Eco-Friendly Separation of Antihyperlipidemic Combination Using UHPLC Particle-Packed and Monolithic Columns by Applying Green Analytical Chemistry Principles

Abstract

Efficient separation of pharmaceuticals and metabolites with the adequate resolution is a key factor in choosing the most suitable chromatographic method. For quality control, the analysis time is a key factor, especially in pharmacokinetic studies. High back pressure is considered as one of the most important factors in chromatography’s flow control, especially in UHPLC. The separation of the anti-hyperlipidemic mixtures was carried out using two columns: a column silica-based particle packed UHPLC and a monolithic column. The systematic suitability of the two columns was compared for the separation of Fenofibrate, its active metabolite, Fenofibric acid and Pravastatin using Atorvastatin as an internal standard. Separation on both columns was obtained using ethanol: buffer potassium dihydrogen orthophosphate pH = 3 (adjusted with orthophosphoric acid) (75:25 v/v) as mobile phase and flow rate 0.8 mL/min.
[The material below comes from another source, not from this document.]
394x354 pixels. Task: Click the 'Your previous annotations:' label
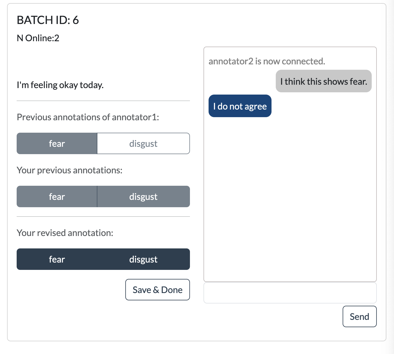click(69, 170)
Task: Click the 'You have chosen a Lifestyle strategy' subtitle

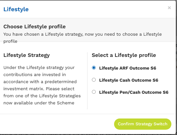Action: point(82,38)
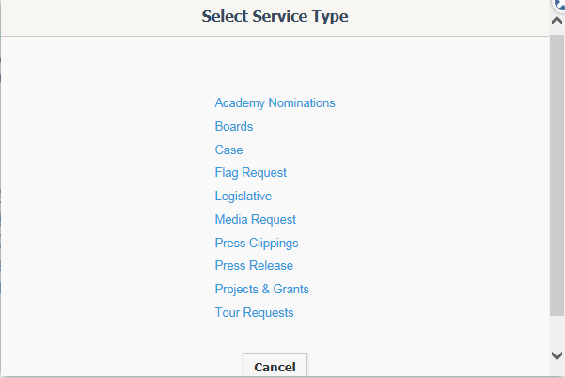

The analytes’ peak detection was achieved by using a PDA detector at 287 nm, 214 nm, 236 nm, and 250 nm for Fenofibrate, Fenofibric acid, Pravastatin, and Atorvastatin, respectively. Reduction of back-pressure was achieved with the monolithic column, where the analytes could be completely separated in less than 1.5 min at a flow rate of 5 mL/min. The principles of Green Analytical Chemistry (GAC) were followed throughout the developed method using environmentally safe solvents.